On December 23, 2014, the Company entered into a Securities Purchase Agreement (the “2014 Purchase Agreement”) with various accredited investors (the “2014 Investors”), pursuant to which the Company sold to the 2014 Investors in a private placement transaction (the “December 2014 Private Placement”) an aggregate of 50,099,700 shares of common stock at a price of $0.1003 per share for gross proceeds of approximately $5.025 million. The 2014 Investors also received warrants to purchase up to an aggregate of 50,099,700 shares of common stock an exercise price of $0.1003 per share (the “2014 Warrants”). The 2014 Warrants are all currently exercisable and have a term of seven years.
 
On December 23, 2014, the Company entered into a Venture Loan and Security Agreement (the “Loan Agreement”) with Horizon Technology Finance Corporation (the “Lender”) under which the Company has borrowed $5.0 million.
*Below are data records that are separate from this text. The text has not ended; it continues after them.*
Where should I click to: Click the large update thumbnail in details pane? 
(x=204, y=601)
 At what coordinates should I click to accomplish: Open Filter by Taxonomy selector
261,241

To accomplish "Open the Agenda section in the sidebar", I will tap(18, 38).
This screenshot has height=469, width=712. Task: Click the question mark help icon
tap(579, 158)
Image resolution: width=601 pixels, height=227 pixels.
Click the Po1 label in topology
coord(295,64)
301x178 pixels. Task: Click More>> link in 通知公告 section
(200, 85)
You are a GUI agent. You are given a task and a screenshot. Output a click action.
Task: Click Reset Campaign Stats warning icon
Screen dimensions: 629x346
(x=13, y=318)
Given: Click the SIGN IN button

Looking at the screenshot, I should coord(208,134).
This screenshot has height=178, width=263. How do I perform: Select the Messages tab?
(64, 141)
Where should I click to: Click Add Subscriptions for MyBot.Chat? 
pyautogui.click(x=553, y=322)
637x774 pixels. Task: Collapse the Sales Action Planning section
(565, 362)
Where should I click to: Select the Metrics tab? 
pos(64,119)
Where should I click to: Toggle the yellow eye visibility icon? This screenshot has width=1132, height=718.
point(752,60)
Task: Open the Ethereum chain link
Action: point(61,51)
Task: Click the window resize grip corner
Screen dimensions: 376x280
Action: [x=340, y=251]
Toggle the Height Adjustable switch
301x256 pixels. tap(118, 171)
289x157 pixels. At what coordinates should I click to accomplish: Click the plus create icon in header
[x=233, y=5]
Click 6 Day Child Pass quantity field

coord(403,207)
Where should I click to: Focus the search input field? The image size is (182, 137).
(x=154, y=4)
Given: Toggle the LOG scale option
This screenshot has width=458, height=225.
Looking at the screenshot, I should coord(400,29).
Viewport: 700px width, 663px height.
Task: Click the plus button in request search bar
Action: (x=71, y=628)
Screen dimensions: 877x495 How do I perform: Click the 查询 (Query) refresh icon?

The loan bears interest at a floating rate equal to the One Month LIBOR Rate (with a floor of 0.50%) plus 8.50%. In the event that the One Month LIBOR Rate, as reported in the Wall Street Journal, exceeds 0.50%, the interest rate will be adjusted by an amount equal to the difference between such rates at the end of that particular month. At June 30, 2015, the rate was 9.0% per annum. The loan is to be repaid in forty-five (45) monthly payments consisting of fifteen (15) monthly payments of only interest followed by thirty (30) equal monthly payments of principal and interest. In addition, at the end of the repayment term (or at early termination of the loan) a final payment equal to 4.5% of the loan will be due and payable. The Company’s obligations under the Loan Agreement are secured by a first priority security interest in substantially all of its assets other than its intellectual property. The Company has also agreed not to pledge or otherwise encumber its intellectual property assets, subject to certain exceptions. In connection with the Loan Agreement, the Company issued to the Lender and its affiliates warrants to purchase a total of 2,492,523 shares of common stock at an exercise price of $0.1003 per share, which the Company refers to herein as the Lender Warrants. The Lender Warrants have a term of ten (10) years.
 
   The Company’s financial statements have been prepared assuming that it will continue as a going concern which contemplates the realization of assets and satisfaction of liabilities in the normal course of business.  The financial statements do not include any adjustments that might result from the outcome of this uncertain realization. The Company expects to incur additional losses in 2015 and, accordingly, is dependent on financings and potential revenue to fund its operations  and support the market adoption of the PerioPredict®  test. The timing of any revenues that the Company may receive from the PerioPredict®  test is uncertain at this time, and is contingent upon a number of factors, including the Company’s ability to consummate arrangements with partners to promote the PerioPredict®  test, the Company and its partners’ ability to develop insurance plans that provide for use and reimbursement of the PerioPredict® test, or other possible arrangements, and to develop a viable market for such plans, and the timing of utilization of the PerioPredict® test pursuant to such plans. The Company expects to have the cash resources necessary to fund its operations for at least the next twelve months.
 
The ability of the Company to realize the carrying value of its fixed assets and intangible assets is dependent on management’s ability to successfully execute on its plan. The Company needs to generate additional funds in order to meet its financial obligations. If it is unsuccessful in doing so, the Company may not be able to realize the carrying value of its fixed assets and intangible assets.